Stored records

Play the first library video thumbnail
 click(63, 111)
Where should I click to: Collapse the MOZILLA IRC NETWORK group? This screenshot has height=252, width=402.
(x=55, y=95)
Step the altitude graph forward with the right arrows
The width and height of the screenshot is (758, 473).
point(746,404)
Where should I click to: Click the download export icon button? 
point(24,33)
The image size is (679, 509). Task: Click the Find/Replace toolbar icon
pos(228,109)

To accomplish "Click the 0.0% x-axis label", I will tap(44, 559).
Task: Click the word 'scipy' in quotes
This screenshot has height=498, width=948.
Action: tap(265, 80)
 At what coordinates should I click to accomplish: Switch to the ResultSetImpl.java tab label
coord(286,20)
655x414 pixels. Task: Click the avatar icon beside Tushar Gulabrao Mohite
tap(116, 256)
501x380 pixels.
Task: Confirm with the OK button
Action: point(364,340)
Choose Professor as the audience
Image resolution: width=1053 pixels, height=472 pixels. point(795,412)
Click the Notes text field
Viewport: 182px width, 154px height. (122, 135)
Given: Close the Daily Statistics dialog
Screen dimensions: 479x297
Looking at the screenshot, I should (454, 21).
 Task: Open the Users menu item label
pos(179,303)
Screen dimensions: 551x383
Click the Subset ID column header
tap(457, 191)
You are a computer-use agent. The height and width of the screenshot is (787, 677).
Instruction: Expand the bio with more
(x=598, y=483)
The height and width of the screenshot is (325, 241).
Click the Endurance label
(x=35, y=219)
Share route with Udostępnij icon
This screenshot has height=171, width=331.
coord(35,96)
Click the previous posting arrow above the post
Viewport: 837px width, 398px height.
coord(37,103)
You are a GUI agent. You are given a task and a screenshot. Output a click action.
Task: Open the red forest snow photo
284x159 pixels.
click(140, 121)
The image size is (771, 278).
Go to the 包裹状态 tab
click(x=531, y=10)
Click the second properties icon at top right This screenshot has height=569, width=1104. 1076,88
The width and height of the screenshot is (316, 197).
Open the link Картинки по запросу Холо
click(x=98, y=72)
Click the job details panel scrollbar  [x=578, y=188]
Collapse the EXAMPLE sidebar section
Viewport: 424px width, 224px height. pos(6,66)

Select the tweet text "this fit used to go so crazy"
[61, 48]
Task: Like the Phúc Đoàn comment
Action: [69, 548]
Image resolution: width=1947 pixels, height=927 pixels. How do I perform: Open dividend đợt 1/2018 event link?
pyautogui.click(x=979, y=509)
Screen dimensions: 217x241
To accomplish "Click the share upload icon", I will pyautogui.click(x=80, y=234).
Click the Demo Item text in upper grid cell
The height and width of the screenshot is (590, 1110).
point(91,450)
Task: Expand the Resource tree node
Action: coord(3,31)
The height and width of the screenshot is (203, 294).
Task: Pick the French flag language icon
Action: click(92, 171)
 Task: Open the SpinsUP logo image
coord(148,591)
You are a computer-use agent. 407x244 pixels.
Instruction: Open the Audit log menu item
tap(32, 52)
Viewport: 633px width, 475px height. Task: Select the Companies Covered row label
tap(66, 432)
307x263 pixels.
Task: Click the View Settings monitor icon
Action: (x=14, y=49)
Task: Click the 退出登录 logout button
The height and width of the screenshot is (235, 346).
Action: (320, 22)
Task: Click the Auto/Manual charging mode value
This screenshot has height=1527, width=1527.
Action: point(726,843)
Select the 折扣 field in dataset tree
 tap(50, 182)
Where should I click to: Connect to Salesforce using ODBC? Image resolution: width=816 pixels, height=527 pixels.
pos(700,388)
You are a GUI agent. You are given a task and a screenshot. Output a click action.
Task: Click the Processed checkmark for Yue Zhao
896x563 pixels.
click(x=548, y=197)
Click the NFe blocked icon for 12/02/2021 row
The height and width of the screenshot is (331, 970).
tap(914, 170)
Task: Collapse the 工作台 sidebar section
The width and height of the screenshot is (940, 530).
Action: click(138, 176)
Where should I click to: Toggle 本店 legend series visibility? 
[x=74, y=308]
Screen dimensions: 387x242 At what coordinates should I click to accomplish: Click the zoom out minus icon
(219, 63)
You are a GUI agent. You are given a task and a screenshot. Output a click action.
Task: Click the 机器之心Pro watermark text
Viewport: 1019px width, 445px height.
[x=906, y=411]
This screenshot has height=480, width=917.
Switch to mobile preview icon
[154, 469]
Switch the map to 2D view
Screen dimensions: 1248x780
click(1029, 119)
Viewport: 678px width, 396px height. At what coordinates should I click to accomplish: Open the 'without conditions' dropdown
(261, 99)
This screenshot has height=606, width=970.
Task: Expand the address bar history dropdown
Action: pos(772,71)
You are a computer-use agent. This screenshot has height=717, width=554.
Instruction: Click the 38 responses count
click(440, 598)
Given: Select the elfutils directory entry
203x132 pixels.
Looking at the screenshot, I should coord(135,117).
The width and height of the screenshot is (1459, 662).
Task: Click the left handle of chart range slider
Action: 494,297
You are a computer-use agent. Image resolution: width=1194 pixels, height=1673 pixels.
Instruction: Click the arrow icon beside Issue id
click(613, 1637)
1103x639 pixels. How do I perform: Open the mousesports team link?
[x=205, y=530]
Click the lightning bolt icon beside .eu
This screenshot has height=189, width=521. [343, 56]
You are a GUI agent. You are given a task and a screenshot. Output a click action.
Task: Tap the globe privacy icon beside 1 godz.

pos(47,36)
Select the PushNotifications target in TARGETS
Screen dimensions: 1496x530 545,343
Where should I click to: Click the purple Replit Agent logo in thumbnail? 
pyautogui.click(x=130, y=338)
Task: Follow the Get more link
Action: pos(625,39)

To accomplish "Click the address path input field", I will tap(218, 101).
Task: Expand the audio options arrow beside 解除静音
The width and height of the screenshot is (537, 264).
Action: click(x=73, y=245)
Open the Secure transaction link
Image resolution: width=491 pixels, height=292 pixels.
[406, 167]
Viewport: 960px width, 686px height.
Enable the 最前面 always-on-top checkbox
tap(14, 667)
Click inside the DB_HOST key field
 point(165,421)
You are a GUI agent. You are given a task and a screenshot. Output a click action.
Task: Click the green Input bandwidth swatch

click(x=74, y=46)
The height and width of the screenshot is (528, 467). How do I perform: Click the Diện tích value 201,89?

* [Problem description]
Every entry is to be transcribed exactly as it stands.

* [Result of this exercise]
Play the first library video thumbnail
 click(63, 111)
Where should I click to: Collapse the MOZILLA IRC NETWORK group? This screenshot has height=252, width=402.
(x=55, y=95)
Step the altitude graph forward with the right arrows
The width and height of the screenshot is (758, 473).
point(746,404)
Where should I click to: Click the download export icon button? 
point(24,33)
The image size is (679, 509). Task: Click the Find/Replace toolbar icon
pos(228,109)

To accomplish "Click the 0.0% x-axis label", I will tap(44, 559).
Task: Click the word 'scipy' in quotes
This screenshot has height=498, width=948.
Action: tap(265, 80)
 At what coordinates should I click to accomplish: Switch to the ResultSetImpl.java tab label
coord(286,20)
655x414 pixels. Task: Click the avatar icon beside Tushar Gulabrao Mohite
tap(116, 256)
501x380 pixels.
Task: Confirm with the OK button
Action: point(364,340)
Choose Professor as the audience
Image resolution: width=1053 pixels, height=472 pixels. point(795,412)
Click the Notes text field
Viewport: 182px width, 154px height. (122, 135)
Given: Close the Daily Statistics dialog
Screen dimensions: 479x297
Looking at the screenshot, I should (454, 21).
 Task: Open the Users menu item label
pos(179,303)
Screen dimensions: 551x383
Click the Subset ID column header
tap(457, 191)
You are a computer-use agent. The height and width of the screenshot is (787, 677).
Instruction: Expand the bio with more
(x=598, y=483)
The height and width of the screenshot is (325, 241).
Click the Endurance label
(x=35, y=219)
Share route with Udostępnij icon
This screenshot has height=171, width=331.
coord(35,96)
Click the previous posting arrow above the post
Viewport: 837px width, 398px height.
coord(37,103)
You are a GUI agent. You are given a task and a screenshot. Output a click action.
Task: Open the red forest snow photo
284x159 pixels.
click(140, 121)
The image size is (771, 278).
Go to the 包裹状态 tab
click(x=531, y=10)
Click the second properties icon at top right This screenshot has height=569, width=1104. 1076,88
The width and height of the screenshot is (316, 197).
Open the link Картинки по запросу Холо
click(x=98, y=72)
Click the job details panel scrollbar  [x=578, y=188]
Collapse the EXAMPLE sidebar section
Viewport: 424px width, 224px height. pos(6,66)

Select the tweet text "this fit used to go so crazy"
[61, 48]
Task: Like the Phúc Đoàn comment
Action: [69, 548]
Image resolution: width=1947 pixels, height=927 pixels. How do I perform: Open dividend đợt 1/2018 event link?
pyautogui.click(x=979, y=509)
Screen dimensions: 217x241
To accomplish "Click the share upload icon", I will pyautogui.click(x=80, y=234).
Click the Demo Item text in upper grid cell
The height and width of the screenshot is (590, 1110).
point(91,450)
Task: Expand the Resource tree node
Action: coord(3,31)
The height and width of the screenshot is (203, 294).
Task: Pick the French flag language icon
Action: click(92, 171)
 Task: Open the SpinsUP logo image
coord(148,591)
You are a computer-use agent. 407x244 pixels.
Instruction: Open the Audit log menu item
tap(32, 52)
Viewport: 633px width, 475px height. Task: Select the Companies Covered row label
tap(66, 432)
307x263 pixels.
Task: Click the View Settings monitor icon
Action: (x=14, y=49)
Task: Click the 退出登录 logout button
The height and width of the screenshot is (235, 346).
Action: (320, 22)
Task: Click the Auto/Manual charging mode value
This screenshot has height=1527, width=1527.
Action: point(726,843)
Select the 折扣 field in dataset tree
 tap(50, 182)
Where should I click to: Connect to Salesforce using ODBC? Image resolution: width=816 pixels, height=527 pixels.
pos(700,388)
You are a GUI agent. You are given a task and a screenshot. Output a click action.
Task: Click the Processed checkmark for Yue Zhao
896x563 pixels.
click(x=548, y=197)
Click the NFe blocked icon for 12/02/2021 row
The height and width of the screenshot is (331, 970).
tap(914, 170)
Task: Collapse the 工作台 sidebar section
The width and height of the screenshot is (940, 530).
Action: click(138, 176)
Where should I click to: Toggle 本店 legend series visibility? 
[x=74, y=308]
Screen dimensions: 387x242 At what coordinates should I click to accomplish: Click the zoom out minus icon
(219, 63)
You are a GUI agent. You are given a task and a screenshot. Output a click action.
Task: Click the 机器之心Pro watermark text
Viewport: 1019px width, 445px height.
[x=906, y=411]
This screenshot has height=480, width=917.
Switch to mobile preview icon
[154, 469]
Switch the map to 2D view
Screen dimensions: 1248x780
click(1029, 119)
Viewport: 678px width, 396px height. At what coordinates should I click to accomplish: Open the 'without conditions' dropdown
(261, 99)
This screenshot has height=606, width=970.
Task: Expand the address bar history dropdown
Action: pos(772,71)
You are a computer-use agent. This screenshot has height=717, width=554.
Instruction: Click the 38 responses count
click(440, 598)
Given: Select the elfutils directory entry
203x132 pixels.
Looking at the screenshot, I should coord(135,117).
The width and height of the screenshot is (1459, 662).
Task: Click the left handle of chart range slider
Action: 494,297
You are a computer-use agent. Image resolution: width=1194 pixels, height=1673 pixels.
Instruction: Click the arrow icon beside Issue id
click(613, 1637)
1103x639 pixels. How do I perform: Open the mousesports team link?
[x=205, y=530]
Click the lightning bolt icon beside .eu
This screenshot has height=189, width=521. [343, 56]
You are a GUI agent. You are given a task and a screenshot. Output a click action.
Task: Tap the globe privacy icon beside 1 godz.

pos(47,36)
Select the PushNotifications target in TARGETS
Screen dimensions: 1496x530 545,343
Where should I click to: Click the purple Replit Agent logo in thumbnail? 
pyautogui.click(x=130, y=338)
Task: Follow the Get more link
Action: pos(625,39)

To accomplish "Click the address path input field", I will tap(218, 101).
Task: Expand the audio options arrow beside 解除静音
The width and height of the screenshot is (537, 264).
Action: click(x=73, y=245)
Open the Secure transaction link
Image resolution: width=491 pixels, height=292 pixels.
[406, 167]
Viewport: 960px width, 686px height.
Enable the 最前面 always-on-top checkbox
tap(14, 667)
Click inside the DB_HOST key field
 point(165,421)
You are a GUI agent. You are given a task and a screenshot. Output a click action.
Task: Click the green Input bandwidth swatch

click(x=74, y=46)
The height and width of the screenshot is (528, 467). How do I perform: Click the Diện tích value 201,89?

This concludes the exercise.